### PROVIDED TEXT:
Clearly, I had backed away from disclosure without even being aware that this is what I was doing. Had I been younger and less established in my career, this would undoubtedly have mattered even more. As Tay et al put it: ‘even at training level there is an emphasis on emotional resilience and an unspoken belief that disclosing one’s mental health problems may be viewed with mistrust and could result in discrimination’. They review the growing literature on the wide prevalence of mental health difficulties amongst mental health professionals, coupled with a health service culture which views such difficulties as a weakness, and conclude that this culture needs to change ‘…to encourage open conversations about lived experience in the workplace, with the aim of reducing stigma and shame associated with these.’ 

Reflecting on my own experience, it is a great pity that I felt unable to be open about what I was going through with my work colleagues, nor turn to the service in which my whole career had taken place for help. I strongly agree with Tay et al’s contention that the culture of non-disclosure needs to change, and perhaps our profession should be at the forefront of enabling this to happen. The recent Division of Clinical Psychology briefing paper on clinical psychologists with lived experience of mental health difficulties is a step in the right direction, as is the guidance on supporting and valuing lived experiences of mental health difficulties among trainees (DCP, 2020).

Dataset entries:
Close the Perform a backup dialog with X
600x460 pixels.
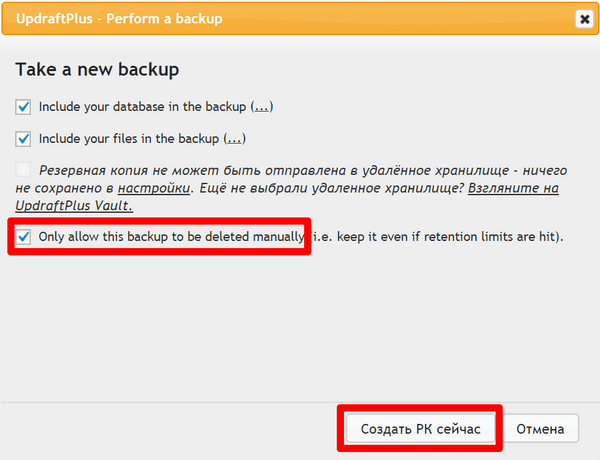[584, 19]
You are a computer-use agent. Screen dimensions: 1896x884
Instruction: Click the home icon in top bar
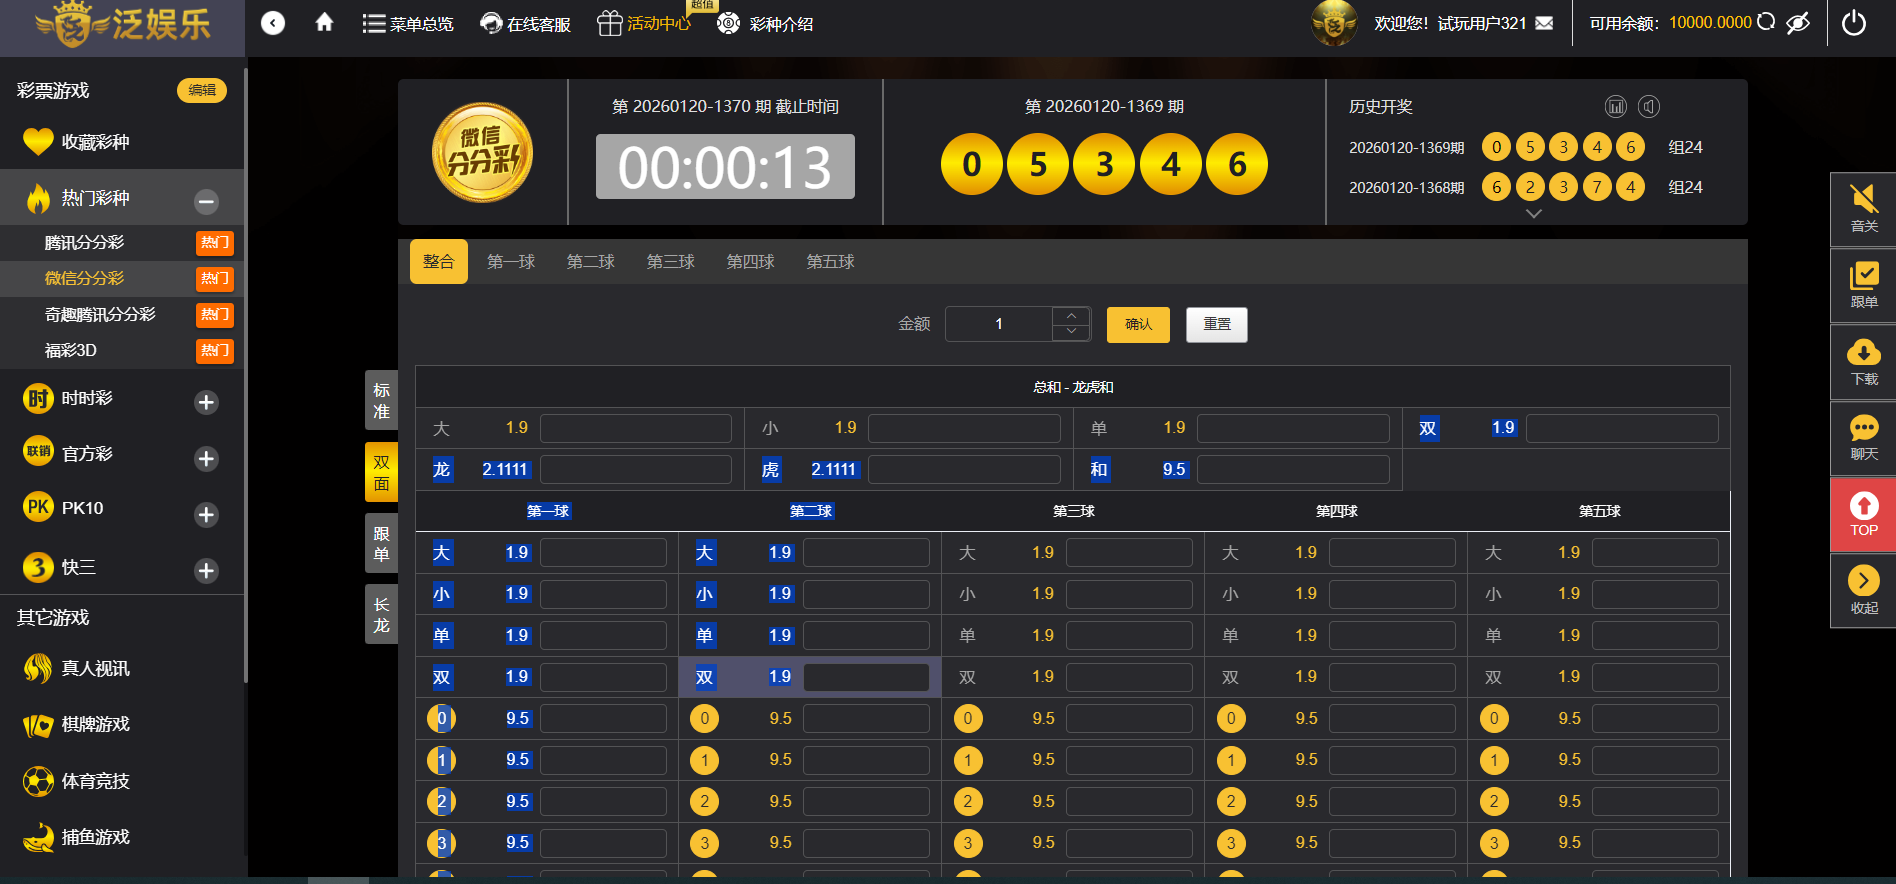(x=324, y=23)
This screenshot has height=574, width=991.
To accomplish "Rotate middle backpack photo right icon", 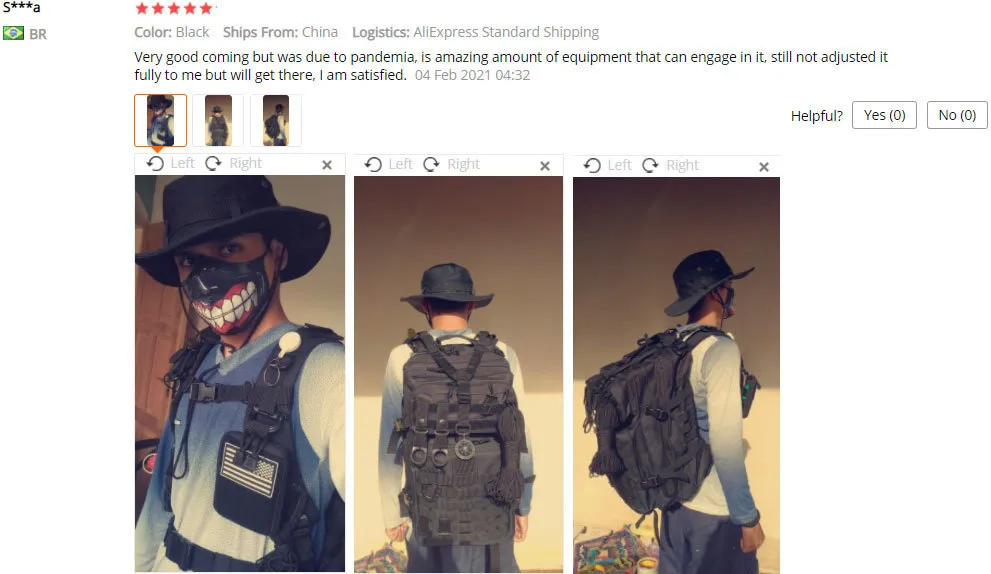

### LIST OF TASKS:
a – From the passage on disclosing mental health difficulties, reproduce the portion starting with "Reflecting on my" and going on through "trainees (DCP, 2020).".
b – In the passage on disclosing mental health difficulties, list each distinct phrase made up of "mental health" followed by one more word, giving each phrase only once.

### RESPONSES PER TASK:
a –
Reflecting on my own experience, it is a great pity that I felt unable to be open about what I was going through with my work colleagues, nor turn to the service in which my whole career had taken place for help. I strongly agree with Tay et al’s contention that the culture of non-disclosure needs to change, and perhaps our profession should be at the forefront of enabling this to happen. The recent Division of Clinical Psychology briefing paper on clinical psychologists with lived experience of mental health difficulties is a step in the right direction, as is the guidance on supporting and valuing lived experiences of mental health difficulties among trainees (DCP, 2020).

b –
mental health problems
mental health difficulties
mental health professionals